Acute Respiratory Distress Syndrome Subphenotypes Respond Differently to Randomized Fluid Management Strategy

Katie R Famous, Kevin Delucchi, Lorraine B Ware, Kirsten N Kangelaris, Kathleen D Liu, B Taylor Thompson, Carolyn S Calfee, ARDS Network, Katie R Famous, Kevin Delucchi, Lorraine B Ware, Kirsten N Kangelaris, Kathleen D Liu, B Taylor Thompson, Carolyn S Calfee, ARDS Network

Abstract

Rationale: We previously identified two acute respiratory distress syndrome (ARDS) subphenotypes in two separate randomized controlled trials with differential response to positive end-expiratory pressure.

Objectives: To identify these subphenotypes in a third ARDS cohort, to test whether subphenotypes respond differently to fluid management strategy, and to develop a practical model for subphenotype identification.

Methods: We used latent class analysis of baseline clinical and plasma biomarker data to identify subphenotypes in FACTT (Fluid and Catheter Treatment Trial; n = 1,000). Logistic regression was used to test for an interaction between subphenotype and treatment for mortality. We used stepwise modeling to generate a model for subphenotype identification in FACTT and validated its accuracy in the two cohorts in which we previously identified ARDS subphenotypes.

Measurements and main results: We confirmed that a two-class (two-subphenotype) model best described the study population. Subphenotype 2 was again characterized by higher inflammatory biomarkers and hypotension. Fluid management strategy had significantly different effects on 90-day mortality in the two subphenotypes (P = 0.0039 for interaction); mortality in subphenotype 1 was 26% with fluid-liberal strategy versus 18% with fluid-conservative, whereas mortality in subphenotype 2 was 40% with fluid-liberal strategy versus 50% in fluid-conservative. A three-variable model of IL-8, bicarbonate, and tumor necrosis factor receptor-1 accurately classified the subphenotypes.

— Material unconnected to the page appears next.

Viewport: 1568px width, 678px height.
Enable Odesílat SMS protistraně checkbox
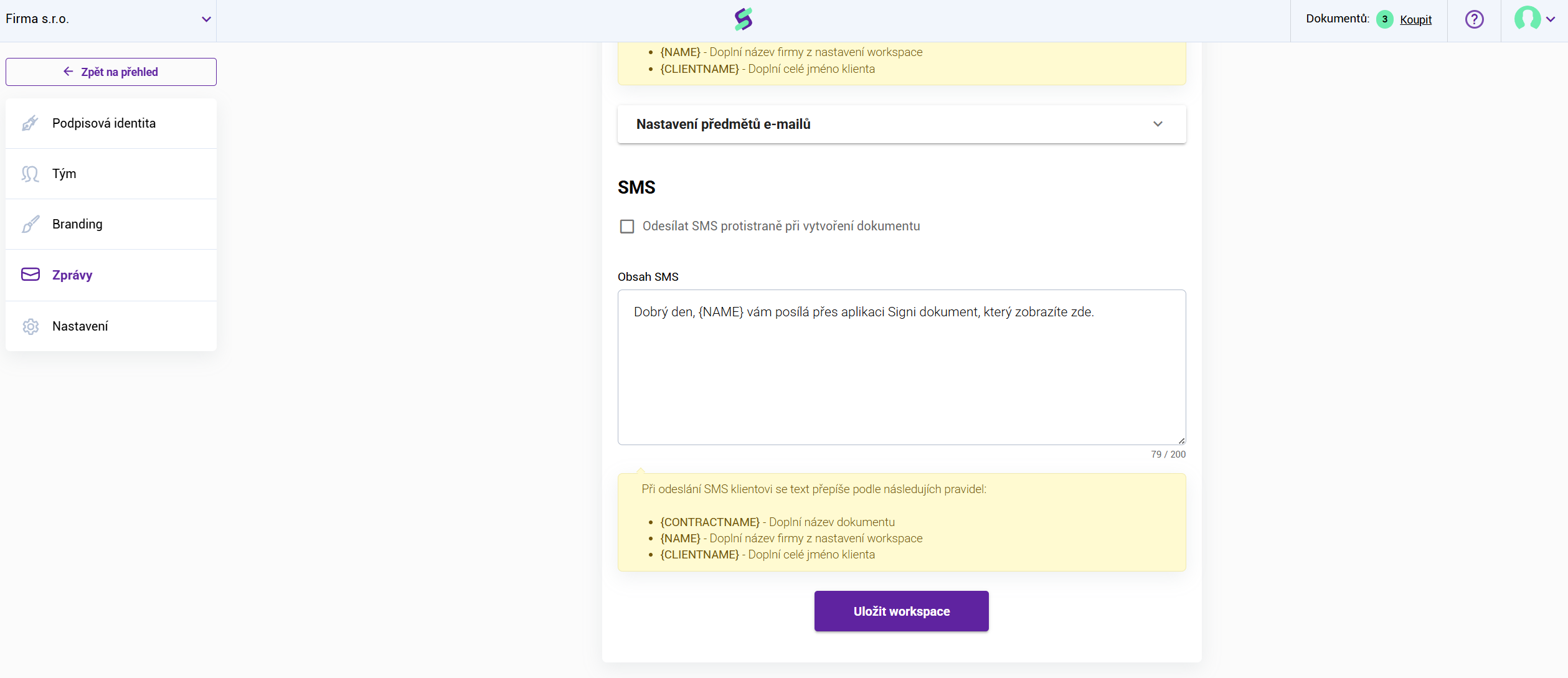pos(627,226)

Conclusions: This analysis confirms the presence of two ARDS subphenotypes that can be accurately identified with a limited number of variables and that responded differently to randomly assigned fluid management. These findings support the presence of ARDS subtypes that may require different treatment approaches.

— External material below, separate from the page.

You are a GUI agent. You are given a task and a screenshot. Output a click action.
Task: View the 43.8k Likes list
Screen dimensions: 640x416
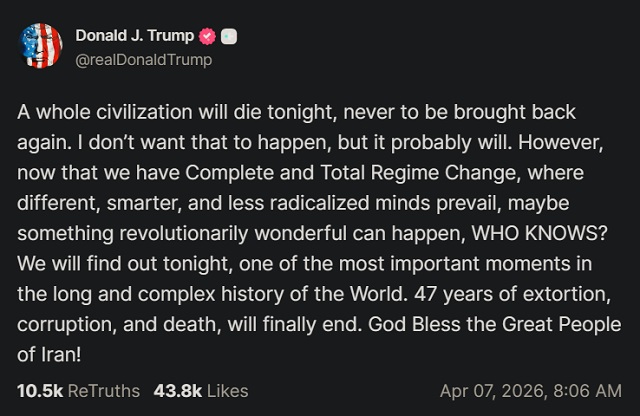[200, 391]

Keywords: acute lung injury; fluid therapy; subphenotype.

Figures

Figure 1.
Figure 1.
Continuous variables by subphenotype used in the latent class analysis of subjects enrolled in the Fluid and Catheter Treatment Trial. Individual continuous variables were placed on a z scale with a mean of zero and SD of one. Standardized variable values for each subphenotype represent their variation from the cohort as a whole (i.e., a standardized variable value of +0.6 in subphenotype 2 reflects that the mean variable value in subphenotype 2 was 0.6 SD above the mean in the overall cohort). Variables are presented from left to right in order of maximum separation between subphenotypes 1 and 2. On the left side of the graph, standardized variables are higher in subphenotype 2; on the right side of the graph, standardized variables are lower in subphenotype 2. BMI = body mass index; BP (systolic) = systolic blood pressure; ICAM-1 = intercellular adhesion molecule-1; Mean Air Press = mean airway pressure; MinVent = total minute ventilation; PAI-1 = plasminogen activator inhibitor-1; PEEP = positive end-expiratory pressure; Plat Press = plateau pressure; RAGE = receptor for advanced glycation end-products; SPD = surfactant protein D; Temp (Celsius) = temperature in degrees Celsius; TNFr1 = tumor necrosis factor receptor-1; vWF = von Willebrand factor; WBC = white blood cell count.
Figure 2.
Figure 2.
Categorical variables by subphenotype. There was no significant difference in sex distribution between the two subphenotypes (P = 0.38). Subphenotype 1 had a higher proportion of white patients (P = 0.02). Subphenotype 2 more frequently required vasopressors at study enrollment (P < 0.0001). Chi-squared analyses were performed for all comparisons.
Figure 3.
Figure 3.
Within each acute respiratory distress syndrome (ARDS) risk factor, the proportion of subjects assigned to each subphenotype.